Deceuninck – Quick-Step’s sports director gave an excellent insight into what it means to lead the team from the car at the biggest race in the world.
The most difficult question that I am asked is ‘how many Tour de France editions have I been involved in?’ It was the same when I stopped riding and now that I am a sports director. I really don’t know and I would have to look at my Wikipedia page and find out that my first Tour as a rider was back in 1997.
But it is the Tour, and you can have many, many conversations about why this is, but it is still special. To pinpoint one reason why it is so different, is really difficult though. It usually starts when you look through the start list and you know every rider, so you know that the level is really high – every team puts their best team out. It is held during the holiday period, so you have lots of people that come out to watch beside the road. And it is a career maker – winning one stage can make a rider’s career. Many things make the Tour very hard, which means every stage victory is almost on the level with winning a classic. If I put myself in my shoes at my first participation, and in my shoes now as an experienced sports director, it is still the same – the Tour is special. You can feel the tension amongst the riders at the start. Each team must pick their best team and that means to even be on the start is something special.
The process of trying to choose our Tour de France team start at the beginning for the year. Usually, when we look at our program with the year, we start with the Tour and work back from there. We put the names in, even if we don’t 100% know the course and we build it up. This will get refined as we closer to the race, but we just want to end up with the best team possible. It is race where leaders can become domestiques and then the next day be leaders again. You really have to have a strong team spirit where everyone is willing to fight. Everybody we have in our team now has done incredible things on a bike, but there needs to be a mixture.
We are lucky in this team that we don’t have many islands – we can pick the riders with the best qualities, and we don’t have to worry about personality clashes. If we say for example that we need a sprinter and a lead-out, we can just pick the riders who are best at their job and we don’t need to worry about the characters, which is also a strength. And then you look at their build-up, where different people prepare in different ways, with some liking to race, some go to altitude camps, some train at home, but you know when we bring them together we have the best blend.
We have seen in the build-up to this Tour that all our plans have to be flexible. You have to kind of have a plan in your head, but you cannot get fixed on it and things change day-by-day. You need to always stay open and always stay flexible, where you can adapt. You can’t even say to each rider what their exact role will be for the next three weeks. Of course, a sprinter will always be a sprinter and a lead-out man will always be a lead-out man, but it may be that one day he needs to bring a climber to the bottom of a climb. That is part of the strength of the team but it is also part of being professional and adaptable.
Part of the role as a sports director starts at home, weeks before the Tour begins.
Some stages you can spend 3 hours on a computer, looking at the route street-by-street online.

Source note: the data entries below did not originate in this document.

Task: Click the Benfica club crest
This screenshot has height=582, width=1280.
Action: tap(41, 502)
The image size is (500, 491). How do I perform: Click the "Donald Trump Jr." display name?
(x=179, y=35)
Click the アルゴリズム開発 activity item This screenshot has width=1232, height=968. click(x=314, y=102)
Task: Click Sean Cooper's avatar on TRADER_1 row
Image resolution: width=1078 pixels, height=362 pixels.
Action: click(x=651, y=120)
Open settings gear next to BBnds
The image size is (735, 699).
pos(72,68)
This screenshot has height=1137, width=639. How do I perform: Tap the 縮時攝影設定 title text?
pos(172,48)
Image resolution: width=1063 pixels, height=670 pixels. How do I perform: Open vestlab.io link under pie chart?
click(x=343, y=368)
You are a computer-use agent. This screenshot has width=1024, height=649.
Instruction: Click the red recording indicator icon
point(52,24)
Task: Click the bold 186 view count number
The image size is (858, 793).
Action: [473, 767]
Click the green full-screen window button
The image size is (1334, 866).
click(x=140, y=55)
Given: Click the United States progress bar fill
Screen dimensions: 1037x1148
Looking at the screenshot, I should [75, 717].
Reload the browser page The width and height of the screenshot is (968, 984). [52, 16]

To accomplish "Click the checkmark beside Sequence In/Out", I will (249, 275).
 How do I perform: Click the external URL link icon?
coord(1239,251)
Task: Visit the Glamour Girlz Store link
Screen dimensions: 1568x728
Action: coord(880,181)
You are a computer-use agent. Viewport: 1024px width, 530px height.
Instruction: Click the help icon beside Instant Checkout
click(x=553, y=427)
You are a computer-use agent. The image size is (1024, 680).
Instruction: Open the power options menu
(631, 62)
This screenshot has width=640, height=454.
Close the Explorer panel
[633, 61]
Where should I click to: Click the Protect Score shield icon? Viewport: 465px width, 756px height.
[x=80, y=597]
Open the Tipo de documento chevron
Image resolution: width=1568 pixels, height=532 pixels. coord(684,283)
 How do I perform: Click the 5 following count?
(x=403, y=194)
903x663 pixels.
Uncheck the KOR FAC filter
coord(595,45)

You need to look at it from a sporting point of view and I start to make the presentations that we will show the riders before each stage. Then when we are at the race, we start our days by waking up and seeing the riders at breakfast, checking how they are. We then have a meeting on the bus with my colleagues where we make a clear plan for the day, which we convey to the riders.
Once we are in the car and all hell can break loose in the race, we have to stay calm and try to find a solution. After the race we get back to the bus and I usually take a coffee and a biscuit, and take 10 minutes to myself to process what has gone on, before we go back to the riders and discuss what happened, good or bad, and we start to think about the next day. I think I have a calm exterior, but that doesn’t mean I don’t have a desire on the inside, but around the riders you need to keep a calm atmosphere. You have to support them and keep your focus – if you start to fall asleep at the wheel then perhaps this is not the job for you. I can stay calm under pressure, even though sometimes we all have our moments where we are angry, but we cannot do that around the riders.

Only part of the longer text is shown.